I think you may have missed the point. She has already had the opportunity to help another family out AND DID SO. Now the family she showed kindness to is acting rude and entitled and making OP feel uncomfortable. When people behave like that they actually reduce the chances of further help or kindness. Perhaps the people you have helped out have been grateful but when you get someone return your kindness with rude arrogant entitlement you tend to switch off. After all if you let them roll all over you what next? They will be expecting refreshments by the pool next.

Mumtryingtolivethedream · 23/06/2026 21:57

lxn889121 · 23/06/2026 16:08

Yes she was rude.. and no of course you don't have to...

But on the other hand, you had an opportunity to help out some families in a temporary heatwave, and personally I would hope a lot of people would have helped them out.

For all the judgement above about people who live in flats. Mostly it isn't a choice. Very few people in the UK can afford a lovely house with a nice big garden, and "choose" to live with their kids in a flat with no garden...

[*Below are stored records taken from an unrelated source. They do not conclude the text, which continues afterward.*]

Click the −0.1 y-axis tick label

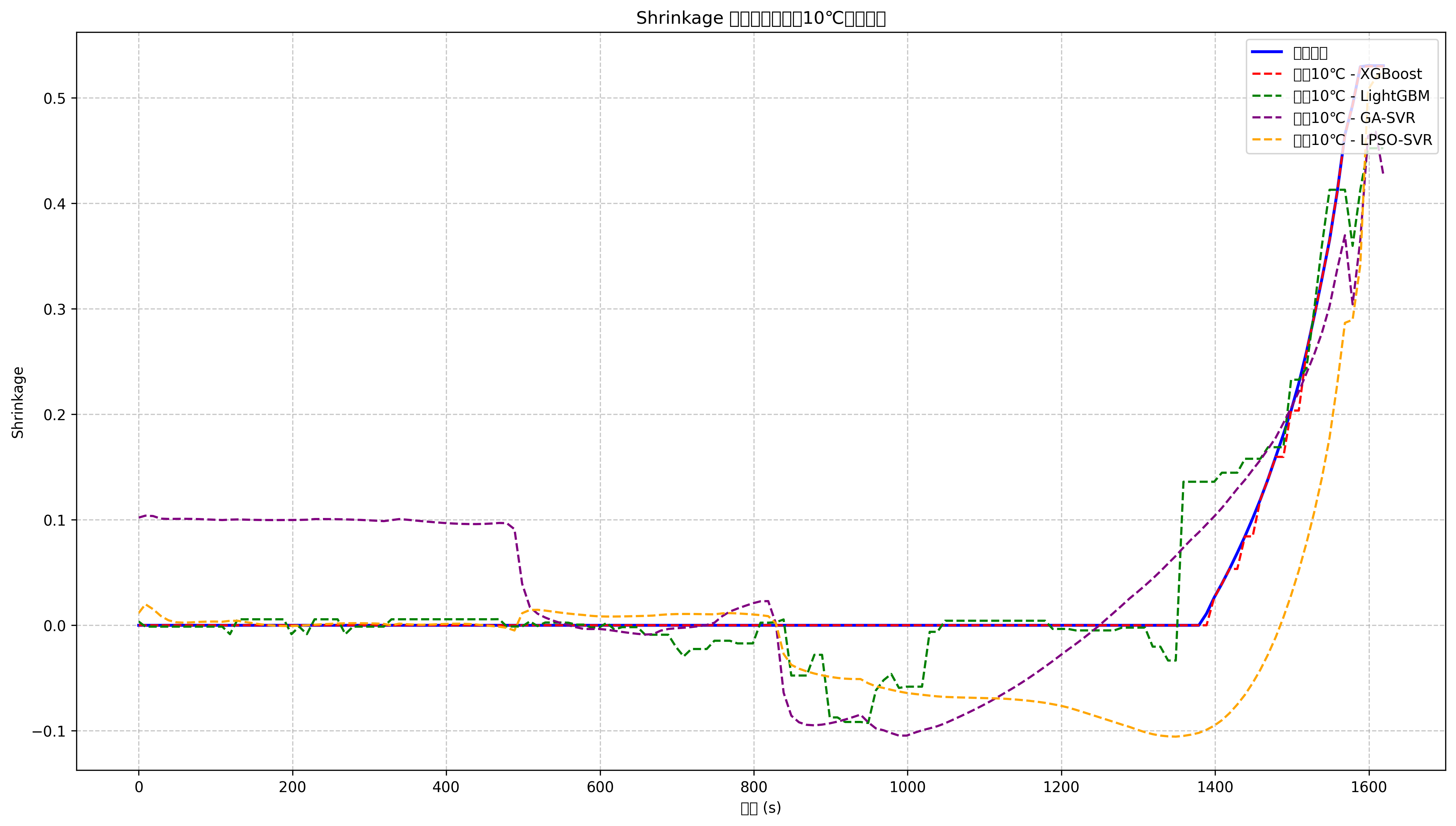tap(49, 731)
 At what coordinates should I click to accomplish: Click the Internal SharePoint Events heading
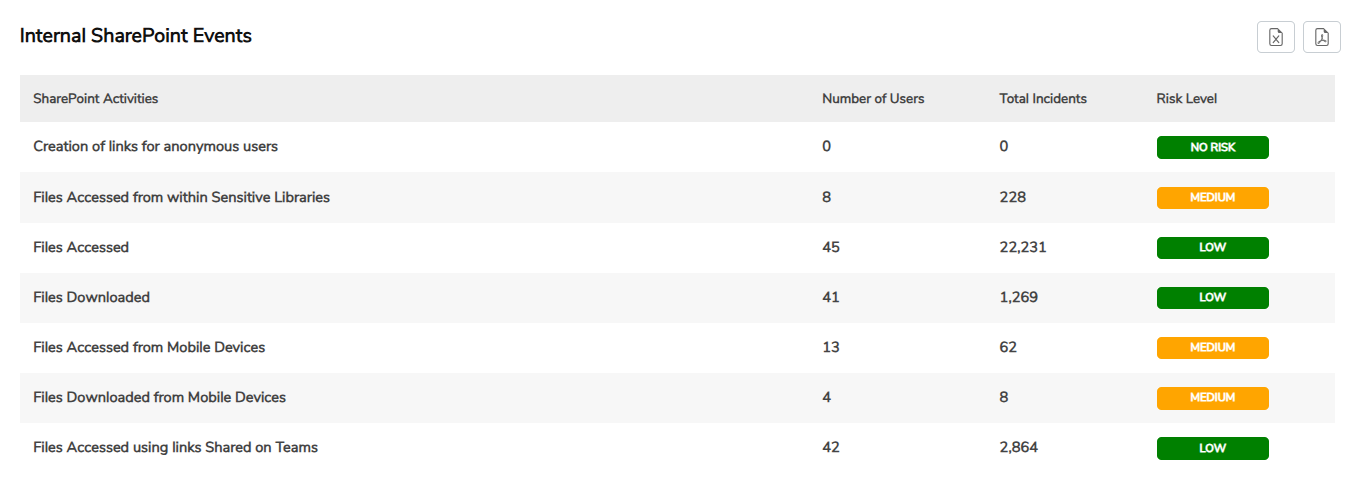click(136, 36)
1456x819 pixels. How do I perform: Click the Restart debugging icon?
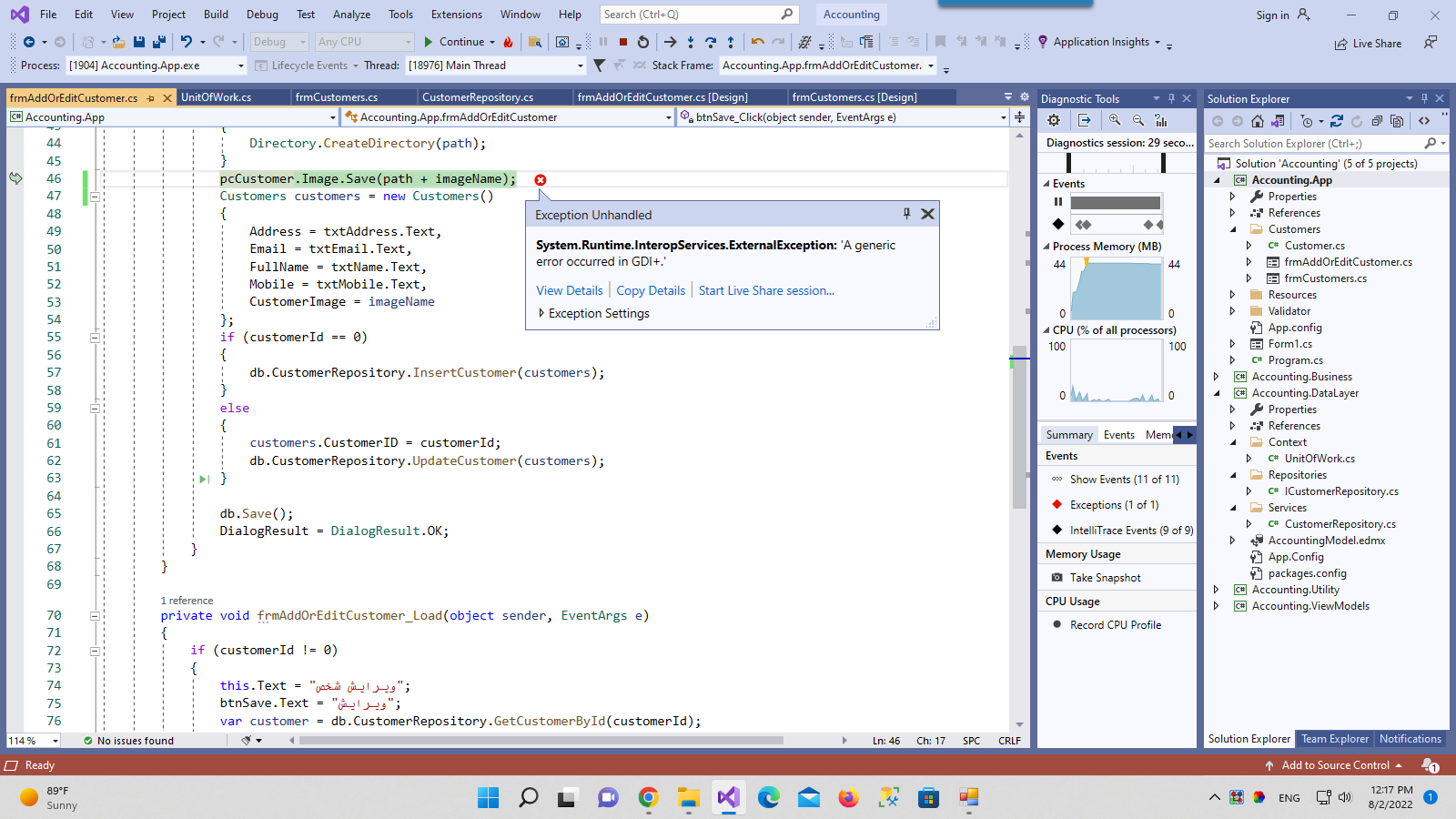pyautogui.click(x=643, y=42)
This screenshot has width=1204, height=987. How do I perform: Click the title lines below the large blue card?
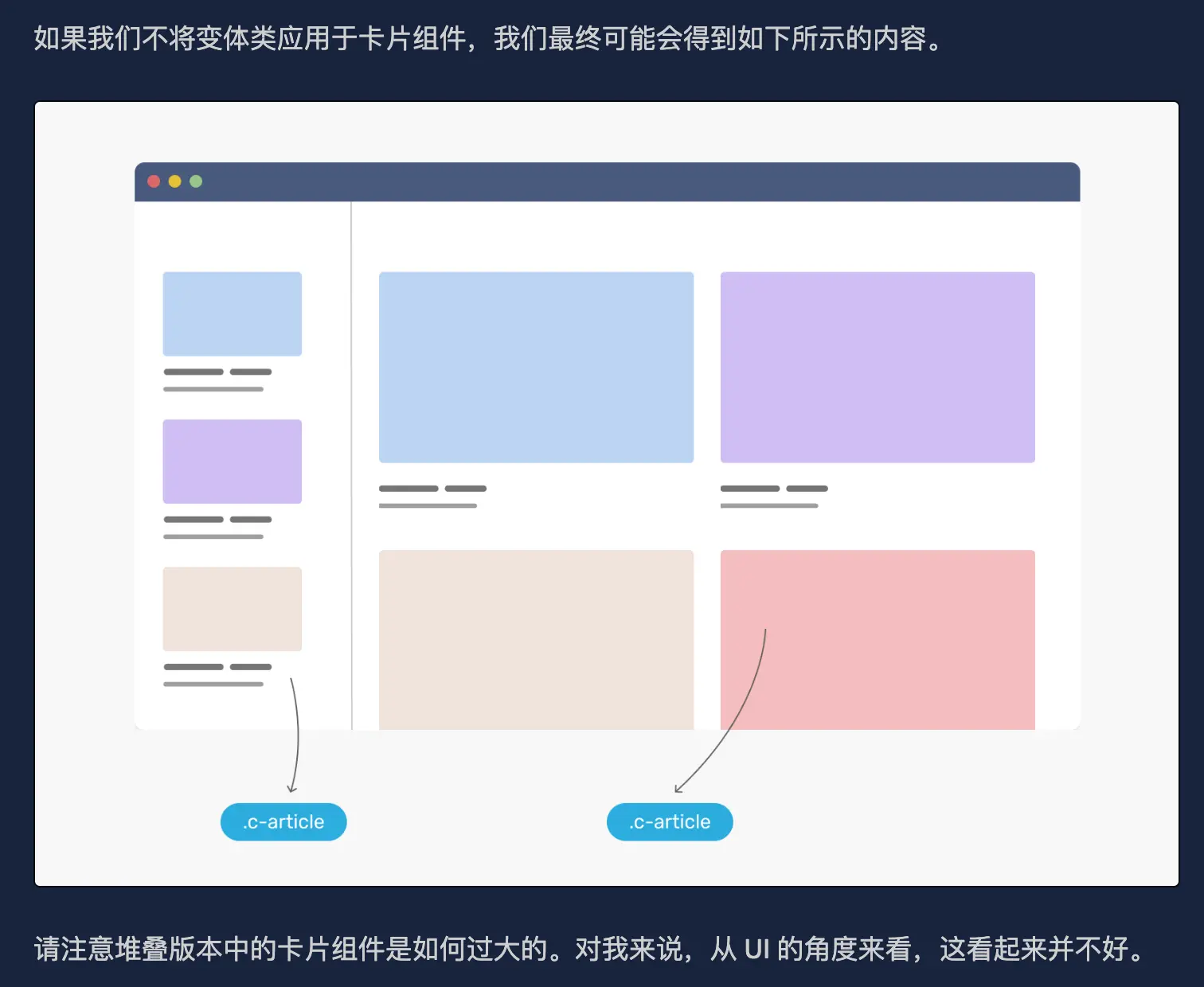tap(432, 489)
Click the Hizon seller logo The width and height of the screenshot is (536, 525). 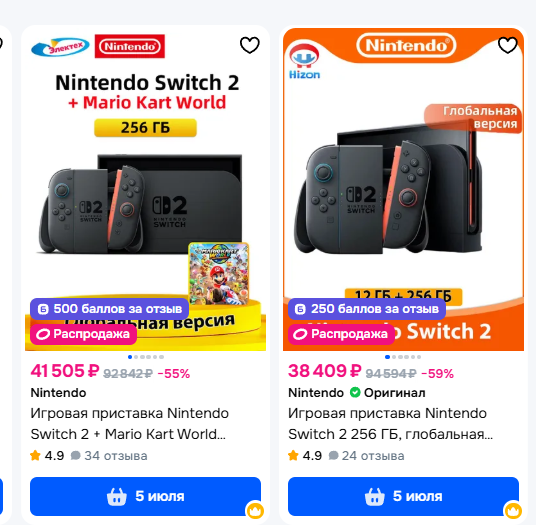(304, 62)
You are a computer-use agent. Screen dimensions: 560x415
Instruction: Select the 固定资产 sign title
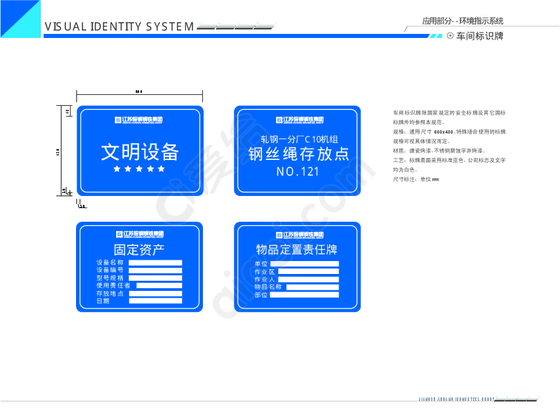click(139, 249)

Like during covid, families who are stuck in flats can have a really rough time in heatwaves, and while you have no obligation to do so, would it have hurt you too much to help - making sure to say its only during the really hot weather.

She did allow them to come over and said they could come Friday but wanted a break when you get a day off you sometimes just want to decompress not have a garden full of other people's kids

Snugglemonkey · 23/06/2026 22:13

lxn889121 · 23/06/2026 16:08

Yes she was rude.. and no of course you don't have to...

But on the other hand, you had an opportunity to help out some families in a temporary heatwave, and personally I would hope a lot of people would have helped them out.

For all the judgement above about people who live in flats. Mostly it isn't a choice. Very few people in the UK can afford a lovely house with a nice big garden, and "choose" to live with their kids in a flat with no garden...

Like during covid, families who are stuck in flats can have a really rough time in heatwaves, and while you have no obligation to do so, would it have hurt you too much to help - making sure to say its only during the really hot weather.

Op did help and was willing to again. She is not obliged to help every day, especially when she is not there.

I would certainly not be helping anyone who was rude to me.

Brokentoes85 · 23/06/2026 22:14

Skybluepinky · 23/06/2026 15:59

Some people are just so cheeky if they wanted a garden they should have bought a house with one.

OK that's a stupid comment

Northernladdette · 23/06/2026 22:32

The paddling pool is the draw here, you’re everyone’s best friend when you have one.
I remember a parent who I’d never met before getting very upset when my kids were little as I wouldn’t let her son in mine who had chicken pox scabs 😣
She was one of those parents who used to turn all three out and never really knew where they were.
She then came round and told me she was a nurse (she wasn’t, she was a care assistant)and why wouldn’t I let him in 😳

DangerousAlchemy · 23/06/2026 22:42

Founderflower · 23/06/2026 21:24

If they don’t have a choice but to live in those flats then I think you could be charitable and let the kids cool down for an hour. It’s an unprecedented heatwave and whilst some kids get to enjoy it others swelter in poorly maintained flats. It doesn’t hurt for them to be in your garden for 3 days of the year.

Where I live there are splash parks nearby? why is the only choice you're offering either sweltering in a flat or using OPs garden & pool? This lady has an outdoor space to use water bombs or water pistols or a bucket of cold water etc etc. There are parks nearby I presume? Sounds like the other mum is lazy and has zero imagination to me. I suppose you've had rude random mums and kids in your garden enjoying your pool in the past have you?